L’Isis e le tattiche di comunicazione: anche in questo ha imparato da Hollywood
Come stupirsi che un bambino sia indotto a emulare i criminali di Isis? La figura dell’uomo mascherato ha sempre suscitato la fascinazione dei più piccoli, da Zorro a Batman al subcomandante Marcos. L’uomo mascherato è un vendicatore, un solitario, generalmente un individuo che si schiera a difesa delle minoranze. E il terrorista di Isis risponde a tali requisiti: impugna un coltello e veste rigorosamente di nero. È un uomo senza identità in cui è gioco facile calare la propria.
Un’analisi psicologica elementare è dunque quanto basta a spiegare il fenomeno, compreso nella versione estrema dell’arruolamento e indottrinamento infantile. Ma una simile analisi può essere applicata anche al jihadista post-adolescente, ovverossia al jihadista classico: anch’egli subisce la fascinazione della maschera e dell’eroismo, della vendetta e dell’azione solitaria. Nella sua mente irrisolta balena l’immagine di una sorta di superuomo in grado di sfidare a mani nude i grandi eserciti nemici e di rispondere alla prepotenza tecnologica con l’impavidità di un pugnale o di un fucile.
Non bisogna sottovalutare questo elementare meccanismo proiettivo, perché è sulla base di tale ancestrale ansia di prestazione che si innesta la propaganda jihadista e l’arte comunicativa dell’orrore. Solo a un dipresso intervengono ragioni ideologiche, sociali e politiche. Ma la prima molla del jihadismo è imitativa ed emulativa. È primitiva in senso stretto. È in un individuale desiderio di potenza – potremmo dire di volontà di potenza, scomodando per una volta l’Übermensch di Nietzsche – in un contesto di tradizionale impotenza e infelicità araba (per citare Samir Kassir) collettiva.
Di fronte allo strapotere occidentale – militare, scientifico, culturale, politico – il mondo islamico ritrova nel jihad e nell’istaurazione del califfato una sorta di rivincita, di revanche – per dirlo in termini strategico-politici – dalla secolare umiliazione subita dalla nahda in poi, cioè da un Rinascimento mai davvero competitivo rispetto a quello illuministico occidentale.
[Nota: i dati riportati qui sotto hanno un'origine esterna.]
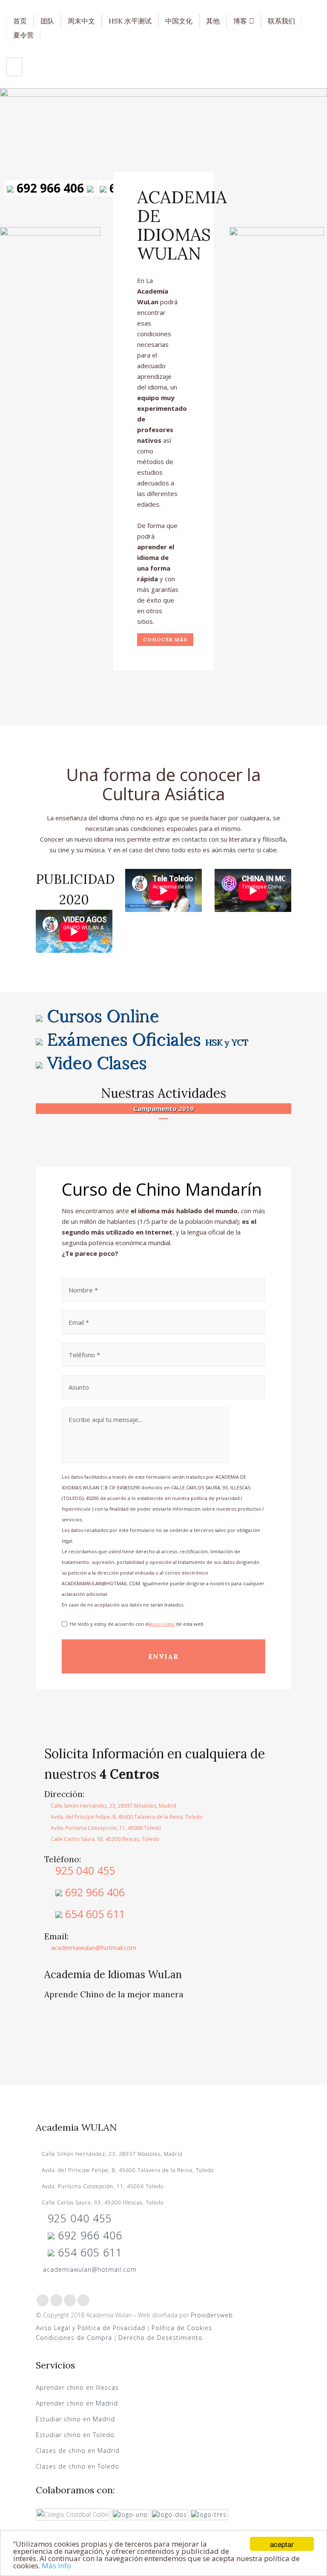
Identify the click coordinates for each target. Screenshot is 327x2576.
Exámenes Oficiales (147, 1039)
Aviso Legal (162, 1624)
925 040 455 (83, 1870)
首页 (20, 21)
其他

A fronte di uno stato sociale e culturale di sudditanza all’Occidente, l’uomo mascherato si presenta sulla scena come una sorta di rigeneratore. In questo senso il paradigma islamico del profeta come rinnovatore torna prepotentemente a suggerire un’equivalenza fra l’uscita dalla jahiliyya (epoca dell’ignoranza) precedente l’Islam e l’uscita dalla sottomissione all’Occidente nell’identificazione dell’Occidente con la jahiliyya. Jihadismo viene a significare così rinascita, ricompattamento nell’unità, ricostituzione delle origini, ripristino del valore e della forza originaria. Non da ultimo attraverso quel percorso di ideologizzazione delle origini chiamato salafismo.
Non è dunque singolare che l’iconologia dell’uomo mascherato, del grande vendicatore, susciti un simile spirito emulativo. In esso sono condensate le aspirazioni di rivalsa di intere generazioni, che l’Occidente ha alimentato nel suo disegno di balcanizzazione del Medioriente invece di contrastare sostenendo il riformismo islamico e ogni forma di progressismo culturale di aggiornamento e storicizzazione dell’Islam.
Dunque non lamentiamoci che Isis assomigli, nelle sue strategie comunicative, al miglior Hollywood. La lezione gliel’abbiamo impartita noi. È ora che si smetta finalmente di lavorare sull’asse della destabilizzazione e della fanatizzazione e si cominci a muovere qualche concreto passo in favore dei pensatori che, con audacia e a prezzo della loro vita, l’Islam lo chiamano da anni a una modernizzazione. Fino a che si sprecano comunicati in favore della moderazione e si arma l’estremismo, ogni democratizzazione del pianeta è pura cosmetica.